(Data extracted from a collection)
____________

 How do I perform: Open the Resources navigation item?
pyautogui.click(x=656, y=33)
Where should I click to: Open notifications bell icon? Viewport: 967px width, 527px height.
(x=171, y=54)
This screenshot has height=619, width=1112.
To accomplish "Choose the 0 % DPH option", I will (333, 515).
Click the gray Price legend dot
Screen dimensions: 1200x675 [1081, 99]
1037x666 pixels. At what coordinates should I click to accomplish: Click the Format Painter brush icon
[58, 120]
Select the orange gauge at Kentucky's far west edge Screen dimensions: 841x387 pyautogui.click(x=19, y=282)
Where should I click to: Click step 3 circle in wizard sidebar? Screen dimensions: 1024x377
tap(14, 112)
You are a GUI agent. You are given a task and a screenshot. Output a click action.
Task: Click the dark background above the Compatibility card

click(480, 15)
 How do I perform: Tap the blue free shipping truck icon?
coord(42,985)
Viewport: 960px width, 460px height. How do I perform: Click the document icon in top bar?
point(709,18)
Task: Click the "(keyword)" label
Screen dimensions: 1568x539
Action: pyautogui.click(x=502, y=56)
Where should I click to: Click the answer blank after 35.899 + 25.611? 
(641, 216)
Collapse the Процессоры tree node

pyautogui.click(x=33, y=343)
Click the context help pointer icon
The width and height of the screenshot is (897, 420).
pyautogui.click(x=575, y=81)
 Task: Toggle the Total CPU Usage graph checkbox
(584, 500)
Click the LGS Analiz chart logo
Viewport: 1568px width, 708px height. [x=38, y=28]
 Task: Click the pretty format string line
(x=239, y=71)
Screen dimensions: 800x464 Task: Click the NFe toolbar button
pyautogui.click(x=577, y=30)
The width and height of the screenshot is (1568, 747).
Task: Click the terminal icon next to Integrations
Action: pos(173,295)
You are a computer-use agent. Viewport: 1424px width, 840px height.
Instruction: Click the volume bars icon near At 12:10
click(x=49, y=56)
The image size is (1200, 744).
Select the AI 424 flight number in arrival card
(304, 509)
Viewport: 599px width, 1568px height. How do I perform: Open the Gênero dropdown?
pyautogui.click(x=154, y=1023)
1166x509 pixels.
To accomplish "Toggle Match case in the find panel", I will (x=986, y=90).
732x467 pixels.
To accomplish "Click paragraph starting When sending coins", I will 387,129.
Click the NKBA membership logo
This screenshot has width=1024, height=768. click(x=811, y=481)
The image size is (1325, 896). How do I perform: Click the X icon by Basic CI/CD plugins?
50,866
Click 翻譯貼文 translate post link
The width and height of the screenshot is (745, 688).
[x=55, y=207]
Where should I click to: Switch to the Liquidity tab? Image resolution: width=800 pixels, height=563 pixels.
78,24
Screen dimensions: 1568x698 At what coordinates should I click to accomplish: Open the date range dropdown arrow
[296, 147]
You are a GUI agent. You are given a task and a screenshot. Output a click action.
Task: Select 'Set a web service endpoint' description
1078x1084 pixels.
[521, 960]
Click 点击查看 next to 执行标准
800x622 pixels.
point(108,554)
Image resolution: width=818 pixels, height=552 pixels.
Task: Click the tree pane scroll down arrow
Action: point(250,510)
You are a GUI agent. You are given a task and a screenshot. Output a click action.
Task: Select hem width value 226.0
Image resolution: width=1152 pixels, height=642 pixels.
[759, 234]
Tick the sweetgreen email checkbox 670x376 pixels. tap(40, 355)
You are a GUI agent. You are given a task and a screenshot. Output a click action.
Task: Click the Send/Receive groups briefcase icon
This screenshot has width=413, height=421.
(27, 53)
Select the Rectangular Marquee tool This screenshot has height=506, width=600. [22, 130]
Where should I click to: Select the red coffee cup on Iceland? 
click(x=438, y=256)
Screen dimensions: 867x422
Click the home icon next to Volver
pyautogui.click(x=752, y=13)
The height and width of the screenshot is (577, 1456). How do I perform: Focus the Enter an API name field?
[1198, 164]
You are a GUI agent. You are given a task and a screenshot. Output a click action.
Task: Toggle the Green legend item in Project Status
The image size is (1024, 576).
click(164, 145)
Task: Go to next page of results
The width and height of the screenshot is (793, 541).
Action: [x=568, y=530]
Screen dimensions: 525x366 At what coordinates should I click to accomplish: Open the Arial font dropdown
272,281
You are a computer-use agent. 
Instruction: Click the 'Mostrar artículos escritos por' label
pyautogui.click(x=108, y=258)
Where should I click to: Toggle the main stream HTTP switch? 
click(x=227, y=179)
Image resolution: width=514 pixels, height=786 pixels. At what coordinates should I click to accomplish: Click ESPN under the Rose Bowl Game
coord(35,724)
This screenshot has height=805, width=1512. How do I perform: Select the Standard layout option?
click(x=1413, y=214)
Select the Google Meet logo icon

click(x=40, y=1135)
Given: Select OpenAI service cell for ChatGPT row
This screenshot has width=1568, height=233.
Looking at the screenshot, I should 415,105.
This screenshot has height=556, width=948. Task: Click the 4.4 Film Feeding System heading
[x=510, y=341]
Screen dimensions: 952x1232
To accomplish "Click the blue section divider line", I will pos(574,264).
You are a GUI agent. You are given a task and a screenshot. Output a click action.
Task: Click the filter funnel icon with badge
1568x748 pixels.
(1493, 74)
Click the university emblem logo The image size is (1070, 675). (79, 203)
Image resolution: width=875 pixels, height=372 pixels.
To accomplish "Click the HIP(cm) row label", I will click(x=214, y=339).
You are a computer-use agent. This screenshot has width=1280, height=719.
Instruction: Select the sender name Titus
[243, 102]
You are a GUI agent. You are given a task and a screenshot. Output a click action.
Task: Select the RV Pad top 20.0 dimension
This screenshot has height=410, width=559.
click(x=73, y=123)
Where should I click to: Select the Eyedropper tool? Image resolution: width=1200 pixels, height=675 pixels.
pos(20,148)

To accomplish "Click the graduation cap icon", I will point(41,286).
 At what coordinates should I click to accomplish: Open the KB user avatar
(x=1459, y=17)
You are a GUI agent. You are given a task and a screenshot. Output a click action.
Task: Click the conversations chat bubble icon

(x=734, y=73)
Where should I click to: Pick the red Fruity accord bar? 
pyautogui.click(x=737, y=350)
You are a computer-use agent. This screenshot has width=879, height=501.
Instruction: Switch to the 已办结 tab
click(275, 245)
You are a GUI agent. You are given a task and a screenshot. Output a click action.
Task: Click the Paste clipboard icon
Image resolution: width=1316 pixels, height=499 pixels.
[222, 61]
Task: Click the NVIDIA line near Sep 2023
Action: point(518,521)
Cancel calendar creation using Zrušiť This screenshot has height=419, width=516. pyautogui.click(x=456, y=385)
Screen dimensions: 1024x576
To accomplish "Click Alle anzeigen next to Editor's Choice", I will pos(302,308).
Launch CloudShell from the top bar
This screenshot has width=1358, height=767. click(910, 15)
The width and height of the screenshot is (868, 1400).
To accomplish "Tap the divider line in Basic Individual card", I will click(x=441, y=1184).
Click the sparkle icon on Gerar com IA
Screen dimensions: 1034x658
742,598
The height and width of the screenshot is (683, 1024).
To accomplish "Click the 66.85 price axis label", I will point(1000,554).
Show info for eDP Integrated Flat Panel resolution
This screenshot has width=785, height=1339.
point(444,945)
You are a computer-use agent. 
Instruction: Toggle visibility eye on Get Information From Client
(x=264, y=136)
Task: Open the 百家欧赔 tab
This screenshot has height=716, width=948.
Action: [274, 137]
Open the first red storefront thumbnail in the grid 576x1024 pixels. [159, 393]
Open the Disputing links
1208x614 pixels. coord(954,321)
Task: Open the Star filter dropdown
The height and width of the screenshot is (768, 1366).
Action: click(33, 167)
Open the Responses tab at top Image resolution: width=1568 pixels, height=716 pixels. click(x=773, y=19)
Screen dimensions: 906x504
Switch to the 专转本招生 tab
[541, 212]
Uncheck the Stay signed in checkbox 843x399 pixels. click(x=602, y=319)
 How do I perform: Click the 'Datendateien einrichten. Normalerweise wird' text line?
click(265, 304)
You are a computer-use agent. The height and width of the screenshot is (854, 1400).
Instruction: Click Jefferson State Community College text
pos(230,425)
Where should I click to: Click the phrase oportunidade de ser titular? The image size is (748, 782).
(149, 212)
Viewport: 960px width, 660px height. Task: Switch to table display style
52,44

____________

The problem:
Above are the records; copy every line in them that holds the word "filter".

Written answer:
Task: Click the filter funnel icon with badge
Task: Open the Star filter dropdown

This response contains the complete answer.